▶

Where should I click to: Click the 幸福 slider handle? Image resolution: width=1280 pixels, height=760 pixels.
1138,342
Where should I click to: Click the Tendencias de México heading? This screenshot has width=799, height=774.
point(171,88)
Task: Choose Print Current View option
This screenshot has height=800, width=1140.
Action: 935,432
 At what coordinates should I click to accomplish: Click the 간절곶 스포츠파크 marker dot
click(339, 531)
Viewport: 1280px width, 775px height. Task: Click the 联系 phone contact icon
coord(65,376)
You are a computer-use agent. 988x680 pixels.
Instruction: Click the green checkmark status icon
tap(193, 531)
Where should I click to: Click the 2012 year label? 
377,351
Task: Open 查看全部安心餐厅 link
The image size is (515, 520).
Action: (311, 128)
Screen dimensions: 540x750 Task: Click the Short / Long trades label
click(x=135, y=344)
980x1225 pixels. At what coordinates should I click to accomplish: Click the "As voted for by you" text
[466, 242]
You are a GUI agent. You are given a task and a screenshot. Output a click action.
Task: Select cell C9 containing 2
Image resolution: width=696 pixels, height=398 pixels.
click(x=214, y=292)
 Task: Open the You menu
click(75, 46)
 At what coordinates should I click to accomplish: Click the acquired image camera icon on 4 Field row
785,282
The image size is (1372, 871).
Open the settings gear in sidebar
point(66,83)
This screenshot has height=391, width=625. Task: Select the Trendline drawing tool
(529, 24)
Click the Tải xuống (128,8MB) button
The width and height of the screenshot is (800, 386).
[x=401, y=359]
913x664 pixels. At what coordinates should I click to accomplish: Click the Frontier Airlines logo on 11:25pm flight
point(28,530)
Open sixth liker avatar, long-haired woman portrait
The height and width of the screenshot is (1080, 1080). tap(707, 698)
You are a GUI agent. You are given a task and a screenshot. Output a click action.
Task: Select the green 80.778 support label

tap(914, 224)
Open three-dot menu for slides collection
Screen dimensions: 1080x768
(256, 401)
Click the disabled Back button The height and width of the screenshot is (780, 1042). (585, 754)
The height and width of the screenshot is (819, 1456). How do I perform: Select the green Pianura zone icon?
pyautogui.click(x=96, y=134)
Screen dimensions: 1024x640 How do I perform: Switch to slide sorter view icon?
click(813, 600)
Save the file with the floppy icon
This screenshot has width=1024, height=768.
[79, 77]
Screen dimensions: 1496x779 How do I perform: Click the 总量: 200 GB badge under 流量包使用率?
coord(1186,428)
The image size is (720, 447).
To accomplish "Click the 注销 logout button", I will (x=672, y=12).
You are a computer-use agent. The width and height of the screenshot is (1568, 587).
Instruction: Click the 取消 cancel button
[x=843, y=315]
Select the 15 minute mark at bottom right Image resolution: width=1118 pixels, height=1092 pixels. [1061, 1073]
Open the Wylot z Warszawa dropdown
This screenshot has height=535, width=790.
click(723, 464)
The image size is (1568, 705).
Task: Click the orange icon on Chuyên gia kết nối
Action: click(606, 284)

◀

- **Problem to work on**
Copy all lines of the preceding data that hold the word "agent".

- **Exercise result**
You are a computer-use agent. 988x680 pixels.
You are a GUI agent. You are given a task and a screenshot. Output a click action.
You are a GUI agent. You are given a task and a screenshot. Output a click action.
You are a computer-use agent. The width and height of the screenshot is (1568, 587).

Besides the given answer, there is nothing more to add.